Given a good well servicing plan, well-trained service and support crews execute the job in the field. No job is complete without post-job review and analysis. Well service records must be complete and accurate, failure examinations made, mistakes identified and process improvements discussed. On a post-job basis, pump-off controllers and continued surveillance by the lease operator extend equipment run life. Experience indicates that taking the lowest bid is often not the best option, there is no excuse for repeated failures of the same kind, and repeated failures of different kinds reveals that the initial process was not thorough enough. Tracking failures by lease operator beat allows problem severity and human factors to be assessed.

Philosophies which have proven to be cost effective include: (1) clean older rods while pulling for visual inspection, (2) scan tubing and remove red (> 50% wall loss) and green (31-50% wall loss) band joints, (3) treat rods and tubing with corrosion inhibitor going in hole, (4) run rods with tongs checking coupling displacement, (5) collect samples for analysis when cleaning wellbore, (6) install the smallest pump with the slowest polish rod velocity possible, (7) keep rod loads in the 80% range, (8) always use sinker bars with lift subs between sinker bars, (9) avoid fluid pound by leaving a little production above the pump, and (10) use premium quality pumps with Ni-carb coated brass barrels, 316 SS fittings and silicon nitride valve balls. Depending on well environment, rod strings are case hardened steel, API C, and fiberglass using the lightest effective weight possible.

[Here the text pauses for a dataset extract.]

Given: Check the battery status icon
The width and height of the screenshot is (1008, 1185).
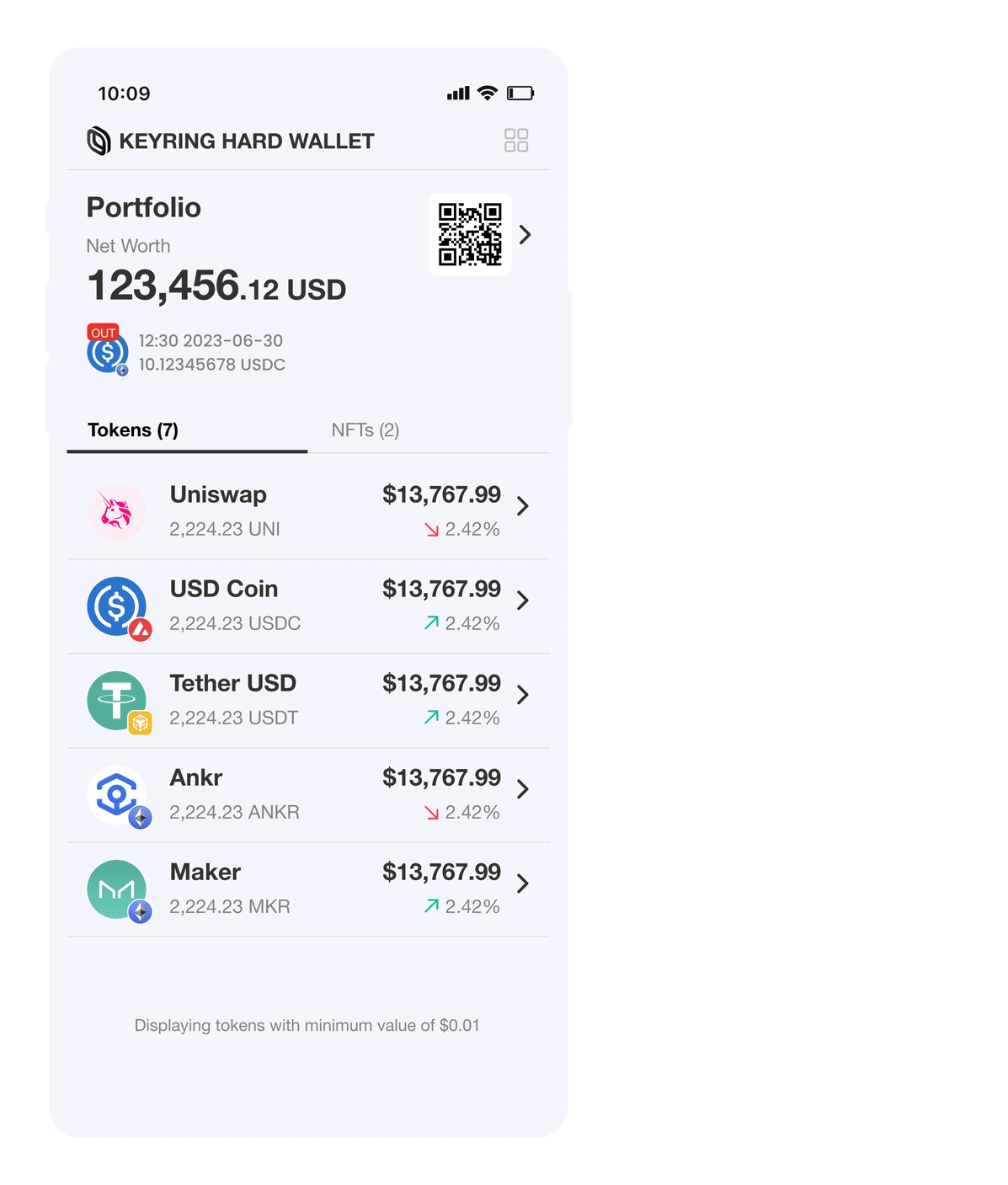Looking at the screenshot, I should click(x=520, y=93).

Tubing is seamless J-55 using a 316 SS pup joint above the seating nipple. 

Corrosion protection is critical, since about 40% of the failures are due to wear and wear with corrosion, plus another 20% due to corrosion alone. Scale and sand cause 20% of the failures, while human error causes 20%. For corrosion protection, wells should be treated at least weekly with the minimum treatment being one gallon of inhibitor. Allow one gallon of inhibitor for every 100 bfpd produced. Wells producing above 300 bfpd should be treated continuously with 35-50 ppm of inhibitor. Consider how sour wells are when developing a treating schedule. 

Amerada Hess Corporation (AHC) operates the 17,000-acre Seminole San Andres Unit (SSAU) where CO2 flooding has been in progress since 1983. Currently, there are 571 active wells, 401 producers and 167 injection wells. The additional corrosion and operational problems associated with a CO2 flood make proactive wellbore management especially critical. Work teams, four in all, each containing an engineer, a production foreman, a well technician and a lease operator, are responsible for well work activities and recommendations. The foreman is responsible for all rig work, workover activity and day-to-day operations. The lease operator is responsible for daily maintenance. For the well technician, key responsibilities are to: (1) design, troubleshoot and monitor performance of lift systems, (2) collect field data, (3) evaluate and utilize collected data, (4) analyze lift system, (5) analyze failures, (6) make recommendations based on all of the above, (7) implement planned actions, and (8) monitor other associated area maintenance activities.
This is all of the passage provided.